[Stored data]
'''

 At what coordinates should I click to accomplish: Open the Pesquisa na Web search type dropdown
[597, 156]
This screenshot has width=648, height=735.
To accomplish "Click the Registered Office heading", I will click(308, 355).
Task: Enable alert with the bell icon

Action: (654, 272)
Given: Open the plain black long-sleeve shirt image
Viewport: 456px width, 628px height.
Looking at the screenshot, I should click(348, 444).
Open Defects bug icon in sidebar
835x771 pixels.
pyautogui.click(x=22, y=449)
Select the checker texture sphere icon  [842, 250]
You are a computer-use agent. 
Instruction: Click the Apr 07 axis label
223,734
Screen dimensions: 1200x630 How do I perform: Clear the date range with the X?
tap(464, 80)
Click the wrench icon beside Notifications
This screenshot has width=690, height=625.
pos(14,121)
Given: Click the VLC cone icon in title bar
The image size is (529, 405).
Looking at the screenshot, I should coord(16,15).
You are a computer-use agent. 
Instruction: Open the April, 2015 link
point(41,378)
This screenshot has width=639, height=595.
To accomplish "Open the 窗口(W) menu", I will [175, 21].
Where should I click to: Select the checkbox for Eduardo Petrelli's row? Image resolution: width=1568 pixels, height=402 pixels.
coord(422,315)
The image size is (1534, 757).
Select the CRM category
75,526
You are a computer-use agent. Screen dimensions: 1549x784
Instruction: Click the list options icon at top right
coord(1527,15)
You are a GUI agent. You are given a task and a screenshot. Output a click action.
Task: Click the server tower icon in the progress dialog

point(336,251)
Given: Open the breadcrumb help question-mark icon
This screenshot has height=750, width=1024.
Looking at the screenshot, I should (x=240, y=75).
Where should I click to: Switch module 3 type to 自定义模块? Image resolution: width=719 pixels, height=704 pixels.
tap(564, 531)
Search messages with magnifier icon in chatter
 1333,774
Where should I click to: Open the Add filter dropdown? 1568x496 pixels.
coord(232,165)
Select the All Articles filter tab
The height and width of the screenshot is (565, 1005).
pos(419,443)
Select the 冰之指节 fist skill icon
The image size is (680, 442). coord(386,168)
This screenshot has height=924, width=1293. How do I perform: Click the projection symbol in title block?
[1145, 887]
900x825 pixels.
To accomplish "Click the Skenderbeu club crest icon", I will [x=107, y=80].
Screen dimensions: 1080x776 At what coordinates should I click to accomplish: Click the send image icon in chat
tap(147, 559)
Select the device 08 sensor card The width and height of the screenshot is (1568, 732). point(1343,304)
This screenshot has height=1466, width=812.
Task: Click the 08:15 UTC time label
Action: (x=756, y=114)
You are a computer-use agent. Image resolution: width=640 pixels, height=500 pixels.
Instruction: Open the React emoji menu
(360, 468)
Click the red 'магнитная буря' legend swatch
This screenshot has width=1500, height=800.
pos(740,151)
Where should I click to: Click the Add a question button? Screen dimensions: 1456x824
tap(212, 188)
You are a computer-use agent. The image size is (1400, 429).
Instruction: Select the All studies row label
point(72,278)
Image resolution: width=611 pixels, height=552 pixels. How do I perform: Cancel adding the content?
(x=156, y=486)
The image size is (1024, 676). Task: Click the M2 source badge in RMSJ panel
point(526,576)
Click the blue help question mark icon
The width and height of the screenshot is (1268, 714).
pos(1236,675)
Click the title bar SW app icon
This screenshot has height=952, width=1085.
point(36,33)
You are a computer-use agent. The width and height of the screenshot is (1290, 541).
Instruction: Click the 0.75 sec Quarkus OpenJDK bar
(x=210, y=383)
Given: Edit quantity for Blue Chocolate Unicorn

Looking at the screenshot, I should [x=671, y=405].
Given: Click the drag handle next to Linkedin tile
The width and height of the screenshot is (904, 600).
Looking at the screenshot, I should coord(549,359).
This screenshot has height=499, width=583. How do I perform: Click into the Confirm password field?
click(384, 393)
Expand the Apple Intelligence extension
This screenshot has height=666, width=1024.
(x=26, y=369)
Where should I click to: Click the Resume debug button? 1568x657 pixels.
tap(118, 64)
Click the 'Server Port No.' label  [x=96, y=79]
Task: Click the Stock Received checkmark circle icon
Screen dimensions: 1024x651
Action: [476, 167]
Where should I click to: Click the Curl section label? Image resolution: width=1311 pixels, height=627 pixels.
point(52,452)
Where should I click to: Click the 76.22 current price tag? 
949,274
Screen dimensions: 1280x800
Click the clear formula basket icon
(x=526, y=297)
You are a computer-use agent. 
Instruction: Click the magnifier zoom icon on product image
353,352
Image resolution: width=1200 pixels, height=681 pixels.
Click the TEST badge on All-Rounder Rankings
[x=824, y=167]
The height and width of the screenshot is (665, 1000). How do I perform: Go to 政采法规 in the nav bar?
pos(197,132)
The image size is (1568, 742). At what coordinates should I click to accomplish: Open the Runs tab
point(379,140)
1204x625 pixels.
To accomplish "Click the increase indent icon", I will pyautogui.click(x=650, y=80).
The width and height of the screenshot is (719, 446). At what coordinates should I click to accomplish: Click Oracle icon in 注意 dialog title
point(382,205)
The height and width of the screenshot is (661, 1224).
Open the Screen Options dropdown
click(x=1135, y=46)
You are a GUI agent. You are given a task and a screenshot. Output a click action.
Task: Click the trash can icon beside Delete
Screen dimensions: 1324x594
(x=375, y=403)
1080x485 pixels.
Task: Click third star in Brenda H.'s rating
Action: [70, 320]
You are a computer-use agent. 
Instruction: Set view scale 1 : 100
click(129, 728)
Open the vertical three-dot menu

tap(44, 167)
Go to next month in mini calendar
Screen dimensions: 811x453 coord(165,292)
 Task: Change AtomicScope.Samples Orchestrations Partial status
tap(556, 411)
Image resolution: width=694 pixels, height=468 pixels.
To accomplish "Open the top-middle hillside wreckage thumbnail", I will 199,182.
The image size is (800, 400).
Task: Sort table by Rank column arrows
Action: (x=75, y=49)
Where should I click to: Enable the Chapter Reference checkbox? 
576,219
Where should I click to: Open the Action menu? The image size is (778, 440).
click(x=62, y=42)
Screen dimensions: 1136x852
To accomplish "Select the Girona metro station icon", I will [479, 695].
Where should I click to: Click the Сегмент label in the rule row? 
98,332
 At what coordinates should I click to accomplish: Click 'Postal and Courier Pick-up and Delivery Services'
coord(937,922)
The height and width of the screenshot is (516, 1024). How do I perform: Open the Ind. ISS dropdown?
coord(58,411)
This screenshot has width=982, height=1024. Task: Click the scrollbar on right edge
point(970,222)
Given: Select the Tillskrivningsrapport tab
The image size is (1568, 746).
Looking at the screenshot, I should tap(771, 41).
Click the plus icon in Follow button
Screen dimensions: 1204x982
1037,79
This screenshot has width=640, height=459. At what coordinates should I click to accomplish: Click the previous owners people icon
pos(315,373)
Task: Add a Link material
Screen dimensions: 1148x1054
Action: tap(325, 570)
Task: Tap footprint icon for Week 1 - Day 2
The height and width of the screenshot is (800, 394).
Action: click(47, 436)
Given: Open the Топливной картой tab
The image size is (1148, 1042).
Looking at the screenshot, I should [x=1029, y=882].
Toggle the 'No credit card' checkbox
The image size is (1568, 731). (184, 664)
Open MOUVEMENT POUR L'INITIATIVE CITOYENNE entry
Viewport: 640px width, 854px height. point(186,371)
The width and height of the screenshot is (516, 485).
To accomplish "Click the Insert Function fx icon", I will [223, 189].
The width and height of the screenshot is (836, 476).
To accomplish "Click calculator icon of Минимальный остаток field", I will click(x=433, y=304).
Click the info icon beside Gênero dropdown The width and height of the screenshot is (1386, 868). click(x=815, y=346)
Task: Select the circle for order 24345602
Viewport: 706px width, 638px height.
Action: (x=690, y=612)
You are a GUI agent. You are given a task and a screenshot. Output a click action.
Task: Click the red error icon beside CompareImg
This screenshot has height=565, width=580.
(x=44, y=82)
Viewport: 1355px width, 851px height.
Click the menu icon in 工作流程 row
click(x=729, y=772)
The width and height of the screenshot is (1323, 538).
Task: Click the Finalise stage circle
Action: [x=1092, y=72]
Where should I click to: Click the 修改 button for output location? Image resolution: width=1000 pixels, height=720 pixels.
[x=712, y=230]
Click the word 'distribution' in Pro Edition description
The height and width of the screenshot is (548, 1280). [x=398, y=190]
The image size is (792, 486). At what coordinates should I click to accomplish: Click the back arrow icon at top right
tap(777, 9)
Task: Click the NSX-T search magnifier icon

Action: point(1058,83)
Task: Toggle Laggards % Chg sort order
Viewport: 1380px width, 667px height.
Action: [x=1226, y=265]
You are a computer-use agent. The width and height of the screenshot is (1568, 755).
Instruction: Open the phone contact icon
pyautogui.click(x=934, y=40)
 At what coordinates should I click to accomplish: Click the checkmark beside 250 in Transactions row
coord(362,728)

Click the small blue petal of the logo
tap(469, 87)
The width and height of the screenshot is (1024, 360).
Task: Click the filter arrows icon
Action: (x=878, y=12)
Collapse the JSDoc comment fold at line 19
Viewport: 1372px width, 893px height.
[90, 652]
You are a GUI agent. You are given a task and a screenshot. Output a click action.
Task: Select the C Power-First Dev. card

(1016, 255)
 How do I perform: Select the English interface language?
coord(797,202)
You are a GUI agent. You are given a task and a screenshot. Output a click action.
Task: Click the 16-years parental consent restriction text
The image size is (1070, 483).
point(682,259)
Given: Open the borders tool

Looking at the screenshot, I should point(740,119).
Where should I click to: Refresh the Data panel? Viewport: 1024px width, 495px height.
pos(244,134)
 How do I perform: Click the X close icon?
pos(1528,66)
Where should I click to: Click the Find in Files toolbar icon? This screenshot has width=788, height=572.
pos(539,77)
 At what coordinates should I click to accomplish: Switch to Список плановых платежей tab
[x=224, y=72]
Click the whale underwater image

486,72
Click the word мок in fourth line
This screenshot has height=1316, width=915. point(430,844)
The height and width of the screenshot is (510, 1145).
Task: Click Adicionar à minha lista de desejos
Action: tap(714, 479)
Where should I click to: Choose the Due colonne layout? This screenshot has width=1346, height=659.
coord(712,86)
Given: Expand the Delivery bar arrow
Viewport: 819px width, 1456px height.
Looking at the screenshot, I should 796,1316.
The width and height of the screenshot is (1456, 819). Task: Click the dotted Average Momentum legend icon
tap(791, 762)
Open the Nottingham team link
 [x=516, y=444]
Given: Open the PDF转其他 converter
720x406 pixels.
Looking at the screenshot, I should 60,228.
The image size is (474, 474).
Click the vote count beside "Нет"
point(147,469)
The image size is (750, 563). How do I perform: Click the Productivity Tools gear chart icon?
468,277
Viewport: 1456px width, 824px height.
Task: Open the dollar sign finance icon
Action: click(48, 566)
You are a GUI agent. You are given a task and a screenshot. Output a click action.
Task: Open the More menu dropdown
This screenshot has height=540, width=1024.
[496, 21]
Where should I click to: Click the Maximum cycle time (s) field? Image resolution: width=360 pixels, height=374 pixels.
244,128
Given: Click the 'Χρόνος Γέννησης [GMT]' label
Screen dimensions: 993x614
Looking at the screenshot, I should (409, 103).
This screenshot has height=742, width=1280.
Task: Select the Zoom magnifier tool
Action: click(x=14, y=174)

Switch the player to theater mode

'''

WHAT YOU ARE ASKED TO DO: Of the entries above, repeat exactly the lines between the line with "The width and height of the screenshot is (836, 476)." and the line with "Task: Click the red", inclusive, and no others.

RESPONSE:
The width and height of the screenshot is (836, 476).
To accomplish "Click calculator icon of Минимальный остаток field", I will click(x=433, y=304).
Click the info icon beside Gênero dropdown The width and height of the screenshot is (1386, 868). click(x=815, y=346)
Task: Select the circle for order 24345602
Viewport: 706px width, 638px height.
Action: (x=690, y=612)
You are a GUI agent. You are given a task and a screenshot. Output a click action.
Task: Click the red error icon beside CompareImg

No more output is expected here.